Menefee: How Should Insurance Companies Pay for Rental Cars?
The standard process we follow in my auto collision repair shop is that we process everything for a rental vehicle once we know if the customer is the insured or the claimant, and then we ask if they need a rental vehicle set up or not.
Most customers who are the claimants want a rental vehicle because they don’t have a second vehicle to use. They usually feel that providing a rental vehicle is another role for the insurance company, since it wasn’t their fault their vehicle was damaged.
So, when he or she says “Yes, I need a rental,” we tell them, “Okay, you don’t need to worry about it. We will make sure the insurance sets up the reservation and we will contact the rental vehicle company to set up the date and time for pickup.”
Most insurance companies use Enterprise or Hertz and have direct billing with them, monitoring the length of the rental and what size of vehicle is authorized. Every now and then you will run into an insurance company that doesn’t have direct billing and customers are forced to pay out of pocket for the rental, and then submit the receipt to the insurance company once they have their vehicle back, and wait for reimbursement from the insurance company. There is always the risk that the insurance company doesn’t want to pay for all of the charges that were incurred, creating a lack of satisfaction for customers.

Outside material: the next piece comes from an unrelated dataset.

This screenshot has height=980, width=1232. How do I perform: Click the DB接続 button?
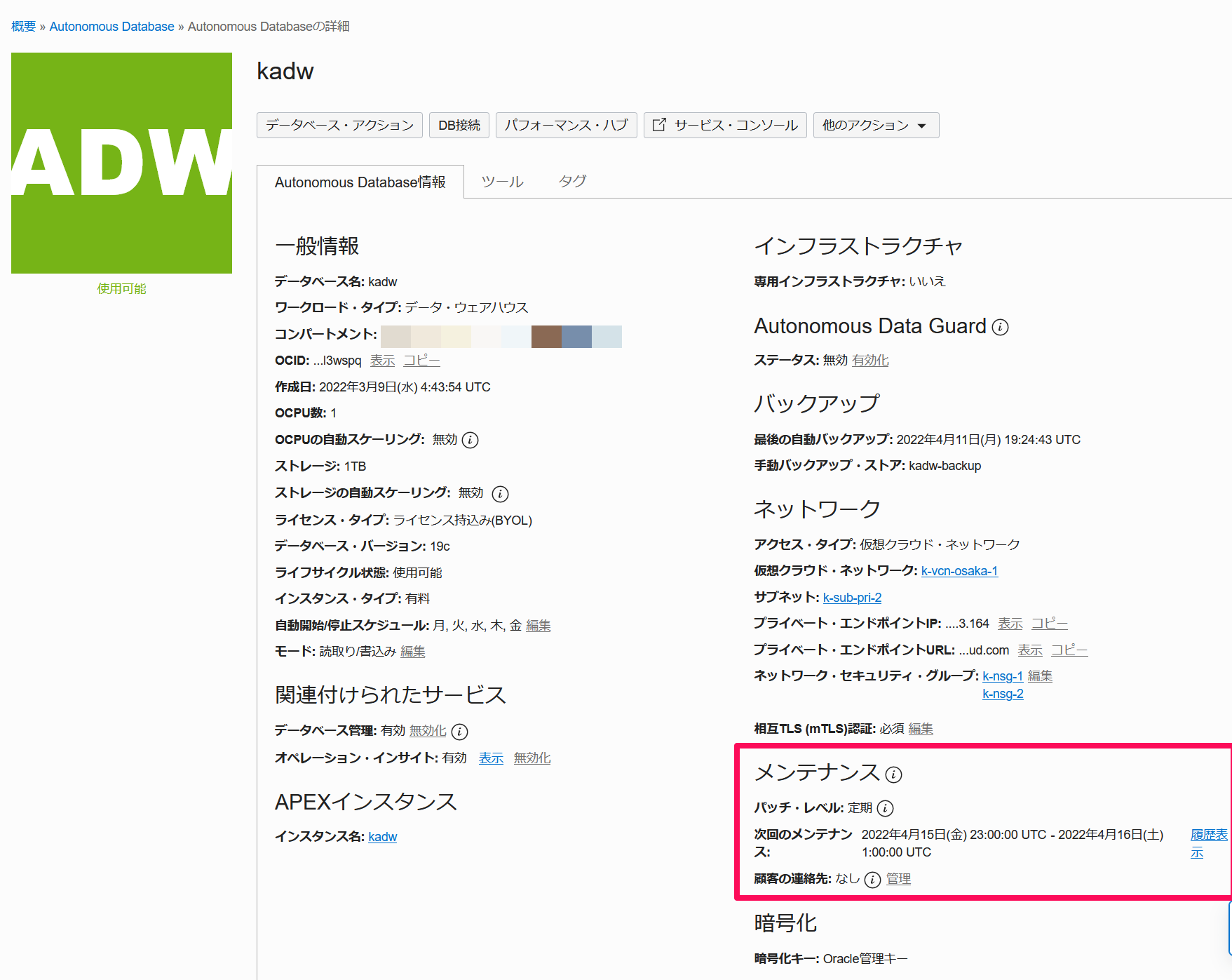click(x=459, y=125)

Sometimes you can run into an insurance company that may only pay for loss of use, instead of dealing with rental reservations, as they let the customer figure out their own rental vehicle situation. For example, a vehicle repair is supposed to take 10 days, so the insurance company pays up front for those 10 days of rental at a rate of $30 per day, cutting the customer a check for $300 when the company pays for the initial repair estimate. Should the repair take more time than the estimated length of time, the customer can go back and ask for the difference in days paid.
Here in Texas and in numerous other states, rules from departments of insurance clearly state that insurance companies must provide a rental vehicle to customers if they are a claimant, and also state they must provide a rental vehicle in the form of rental reimbursement.

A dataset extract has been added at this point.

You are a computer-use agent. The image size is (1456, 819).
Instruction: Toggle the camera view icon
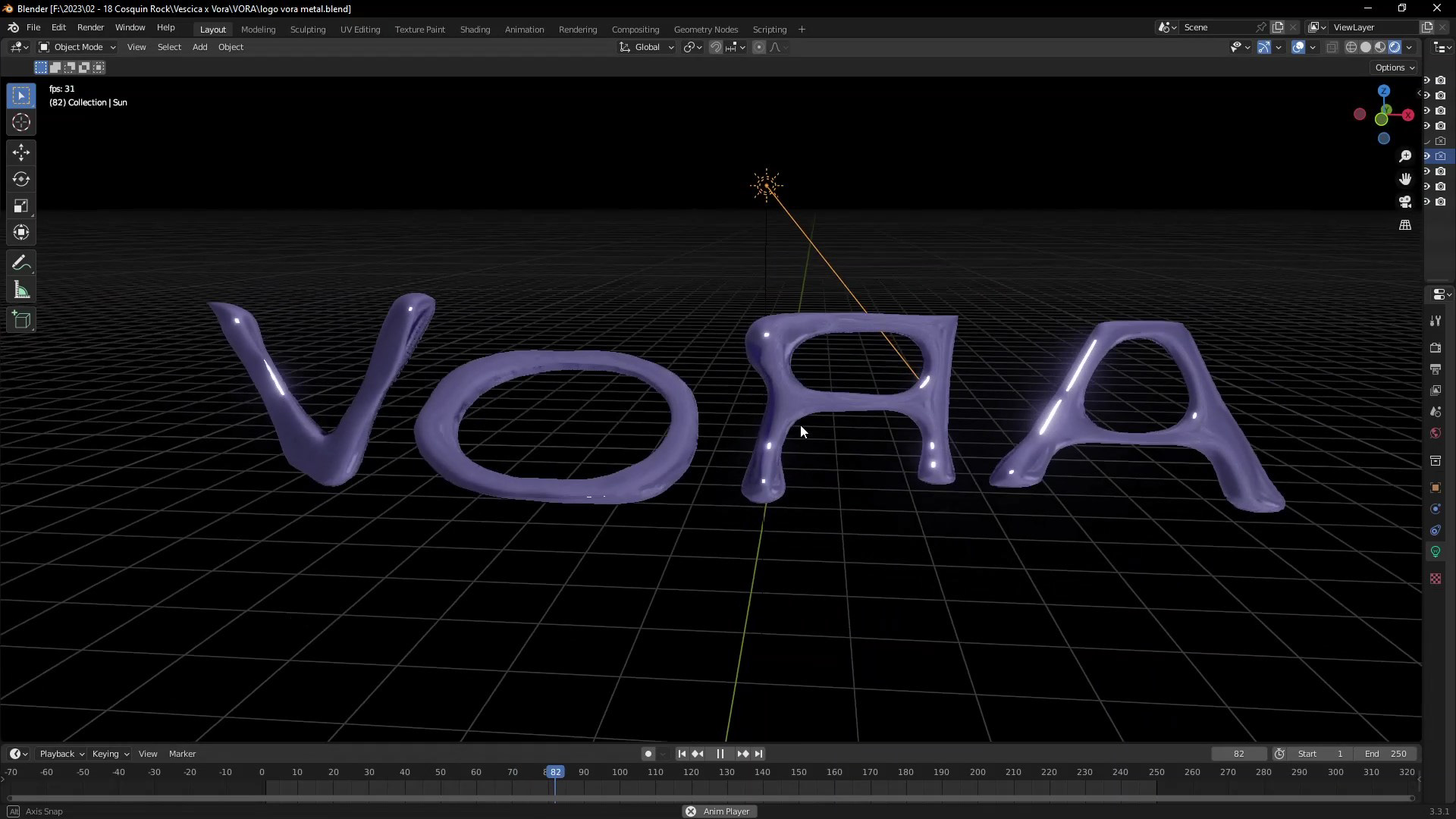click(1405, 202)
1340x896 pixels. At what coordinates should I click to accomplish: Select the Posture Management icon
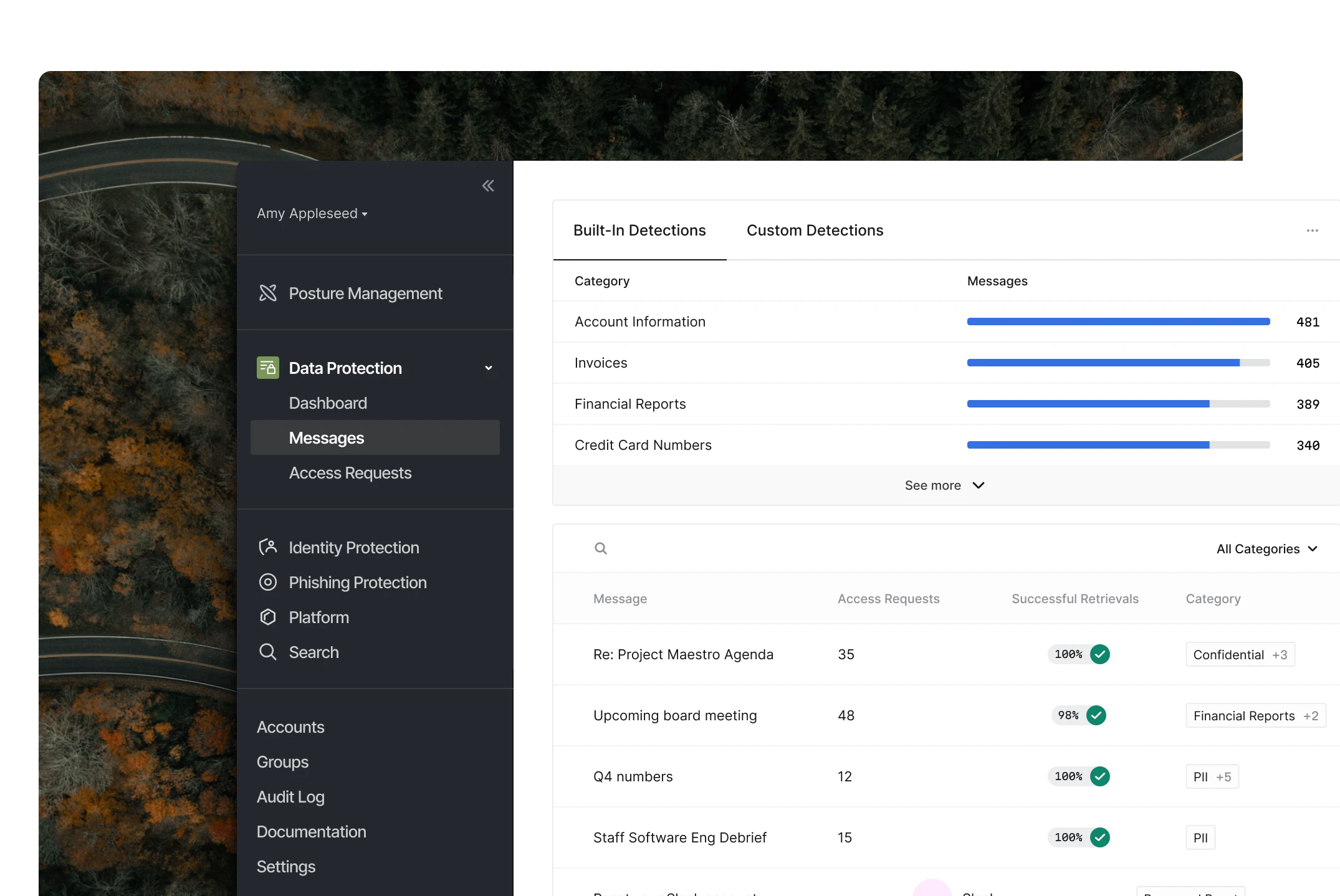(x=268, y=293)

If an insurance company chooses to cover the bill up front and does not make claimants wait for reimbursement, it’s the company’s way of dealing with oversight and it’s a benefit provided to the claimant. Companies mainly use this technique hoping that claimants’ experiences will be smooth and not as frustrating as some other companies may make it. Also, companies believe that if claimants are satisfied, they may have a chance at capturing their business in the future. This has been the industry standard, until now.

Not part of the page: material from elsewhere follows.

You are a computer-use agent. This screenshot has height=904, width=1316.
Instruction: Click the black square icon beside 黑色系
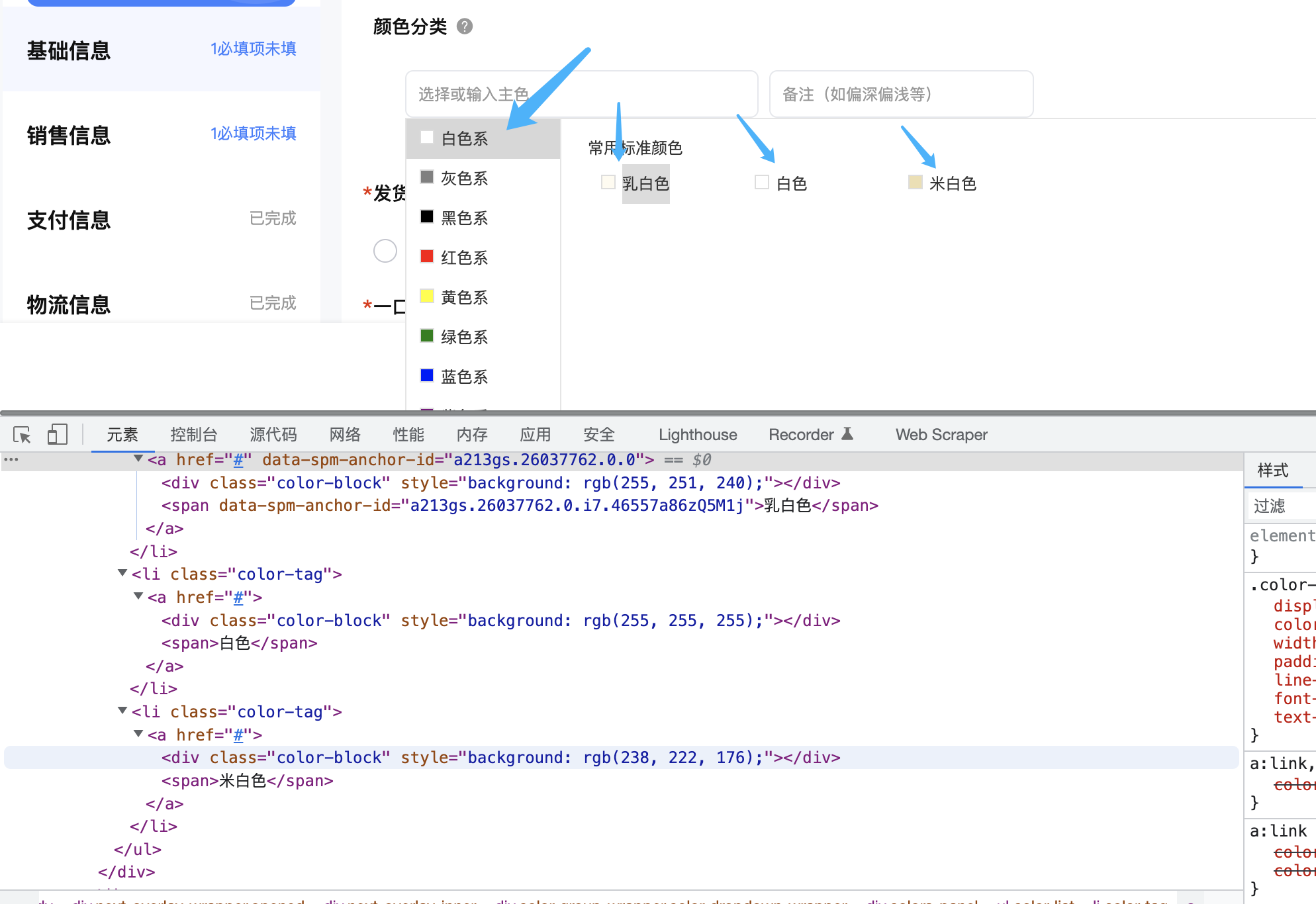coord(427,216)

One of the top three insurance companies in the U.S has moved away from covering car rentals up front, for claimants. Instead, it is simply abiding by state laws of rental reimbursement, or whatever is most basic for the state in which it is operating.
It would seem this company is only doing this to save money. In my opinion, it's betting that customers won’t have the cash on their own to pay for rentals themselves and wait for reimbursement. If claimants aren’t getting rental vehicles, then the insurance company won’t have to pay for one. This could lead to big savings for the insurance company that will add up fast.
This is quite a big deal, because when one insurance company makes a significant move other insurance companies take notice and lean toward following the same path. The company doing this to save money, in my opinion, is gambling on the fact that the claimants will just assume, or may not know better, that this is how all insurance companies handle rental vehicles.
The bottom line is this: Will Insurance companies save more money by handling claimant rental vehicles this way, through rental reimbursement? And will the money saved be worth the customers lost and customers not gained over their disappointment with the claims process? It will be interesting to see how it plays out, and if other insurance companies take notice and follow.